START Selected text

Scientists working on innovative treatments for people with hereditary diseases report they were able to repair genetic mutations responsible for cystic fibrosis in stem cells.
The research led by scientists at The University of Texas Health Science Center at Houston (UTHealth) appeared in Stem Cell Reports, the official journal of The International Society for Stem Cell Research.
Tens of thousands of people worldwide have this life-threatening disease that clogs their lungs with mucus and makes it increasingly hard to breathe. The disease causes chronic bacterial infections in the lung and gradual lung destruction.
The mutations were corrected in stem cells derived from people with cystic fibrosis using zinc finger nuclease-mediated genome editing.
Brian R. Davis, Ph.D., the study’s senior author and director of the Center for Stem Cell and Regenerative Medicine at UTHealth, described the research as promising but early.
“We’ve created stem cells corrected for the cystic fibrosis mutation that potentially could be utilized therapeutically for patients,” he said. “While much work remains, it is possible that these cells could one day be used as a form of cell therapy.”
Even further in the future, Davis said, the cells might be used to generate new organs such as a lung. “This has been done to the hearts and lungs of mice. You basically take the organ, remove the existing cells and reseed the organ scaffolding with new stem cells,” Davis said.
More immediately, Davis believes both the mutant and corrected stem cells could provide scientists with new research tools to evaluate encouraging cystic fibrosis treatments.

END Selected text
START Supplied records

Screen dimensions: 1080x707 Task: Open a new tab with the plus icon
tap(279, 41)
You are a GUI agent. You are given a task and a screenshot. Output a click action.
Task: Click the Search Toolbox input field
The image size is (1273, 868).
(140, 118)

END Supplied records

What you have to do:
In the cystic fibrosis article, which genome editing method did the researchers use to correct the mutations in stem cells?

Solution to this exercise:
Zinc finger nuclease-mediated genome editing.